(Stored items)

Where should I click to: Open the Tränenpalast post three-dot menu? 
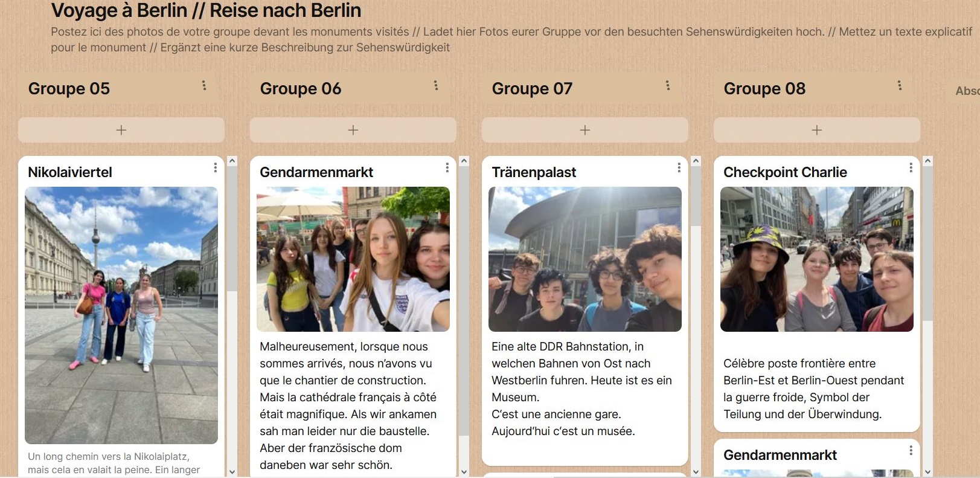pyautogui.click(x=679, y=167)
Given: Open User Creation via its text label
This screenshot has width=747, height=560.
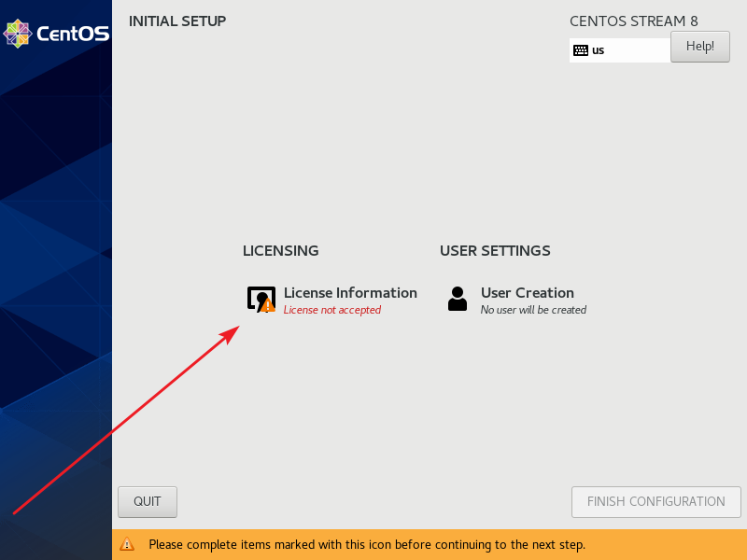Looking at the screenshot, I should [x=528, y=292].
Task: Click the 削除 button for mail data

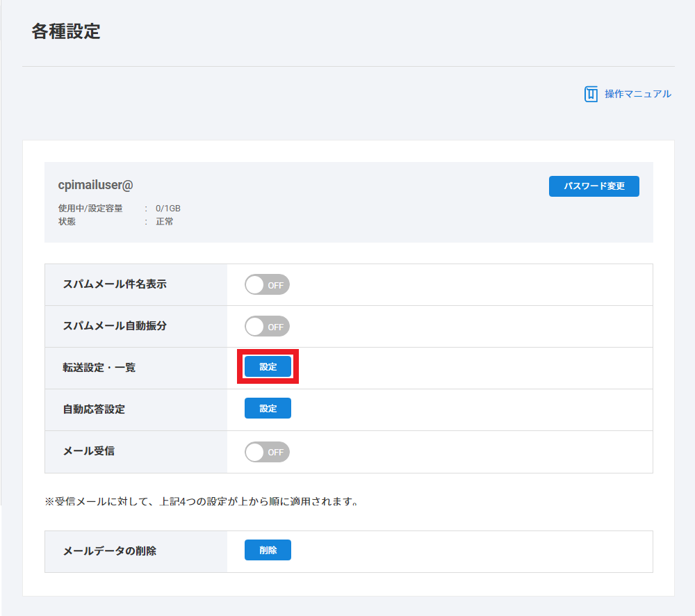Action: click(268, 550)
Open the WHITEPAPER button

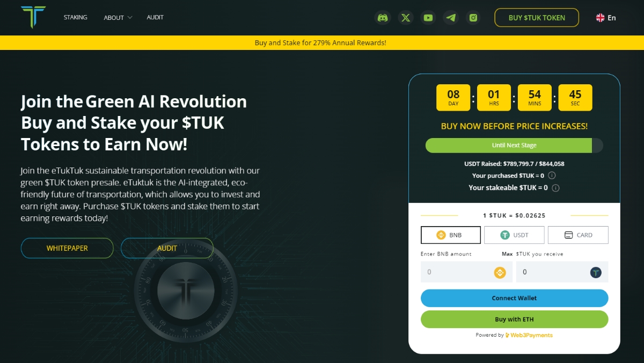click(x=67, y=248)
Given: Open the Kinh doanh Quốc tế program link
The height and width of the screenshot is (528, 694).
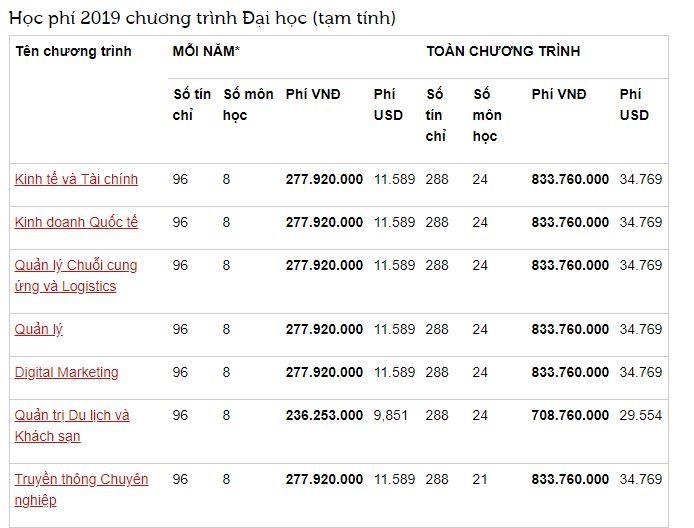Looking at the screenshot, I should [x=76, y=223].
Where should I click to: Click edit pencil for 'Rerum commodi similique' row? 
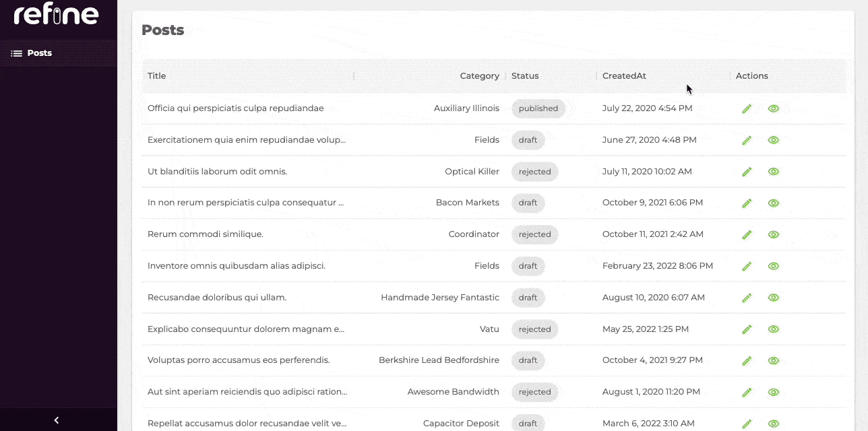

What you are asked to do: Your copy should hold exactly the lines from the one that contains "Given: Open the" through the final line of the data, both ends included, and no pictures.

Final answer:
Given: Open the Kinh doanh Quốc tế program link
The height and width of the screenshot is (528, 694).
Looking at the screenshot, I should [x=76, y=223].
Where should I click to: Click edit pencil for 'Rerum commodi similique' row? 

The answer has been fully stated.